[Start of DATASET EXTRACT]

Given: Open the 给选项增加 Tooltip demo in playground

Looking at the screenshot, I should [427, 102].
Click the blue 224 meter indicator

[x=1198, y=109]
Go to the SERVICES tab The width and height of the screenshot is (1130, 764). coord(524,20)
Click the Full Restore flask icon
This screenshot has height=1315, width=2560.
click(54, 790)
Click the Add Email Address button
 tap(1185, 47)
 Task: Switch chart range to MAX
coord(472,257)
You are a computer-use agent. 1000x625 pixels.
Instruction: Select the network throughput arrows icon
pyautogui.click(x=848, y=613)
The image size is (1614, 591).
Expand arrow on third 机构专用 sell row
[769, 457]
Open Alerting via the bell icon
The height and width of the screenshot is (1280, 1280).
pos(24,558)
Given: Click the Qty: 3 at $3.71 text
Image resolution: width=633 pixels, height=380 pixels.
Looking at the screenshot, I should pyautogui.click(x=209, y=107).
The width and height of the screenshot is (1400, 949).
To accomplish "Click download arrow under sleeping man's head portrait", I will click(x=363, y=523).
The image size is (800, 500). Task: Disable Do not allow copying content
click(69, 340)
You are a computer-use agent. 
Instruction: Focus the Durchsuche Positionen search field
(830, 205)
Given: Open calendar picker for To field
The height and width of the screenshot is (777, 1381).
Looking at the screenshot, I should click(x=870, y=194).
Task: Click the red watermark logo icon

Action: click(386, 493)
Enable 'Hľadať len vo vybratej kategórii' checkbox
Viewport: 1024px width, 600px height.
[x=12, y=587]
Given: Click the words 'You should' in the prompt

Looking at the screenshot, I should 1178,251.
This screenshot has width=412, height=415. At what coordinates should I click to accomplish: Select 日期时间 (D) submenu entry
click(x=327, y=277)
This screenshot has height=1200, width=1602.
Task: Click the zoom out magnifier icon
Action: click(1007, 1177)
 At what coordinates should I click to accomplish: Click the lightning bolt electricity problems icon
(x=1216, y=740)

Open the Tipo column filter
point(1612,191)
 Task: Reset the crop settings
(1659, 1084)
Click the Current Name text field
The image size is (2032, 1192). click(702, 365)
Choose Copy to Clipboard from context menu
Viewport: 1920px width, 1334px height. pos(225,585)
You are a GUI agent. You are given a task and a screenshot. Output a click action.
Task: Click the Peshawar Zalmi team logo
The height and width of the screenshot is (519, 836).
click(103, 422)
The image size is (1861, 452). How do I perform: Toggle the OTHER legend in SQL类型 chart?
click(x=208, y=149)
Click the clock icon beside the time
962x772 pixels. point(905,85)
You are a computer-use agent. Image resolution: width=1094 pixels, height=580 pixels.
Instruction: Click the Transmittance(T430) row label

[End of DATASET EXTRACT]

(EXERCISE DESCRIPTION): Return the stretch of lines above from the line containing "Go to the SERVICES" through the line containing "tap(1185, 47)", both included, reproducing each line exactly.

(SOLUTION FOR THIS PROBLEM):
Go to the SERVICES tab The width and height of the screenshot is (1130, 764). coord(524,20)
Click the Full Restore flask icon
This screenshot has height=1315, width=2560.
click(54, 790)
Click the Add Email Address button
 tap(1185, 47)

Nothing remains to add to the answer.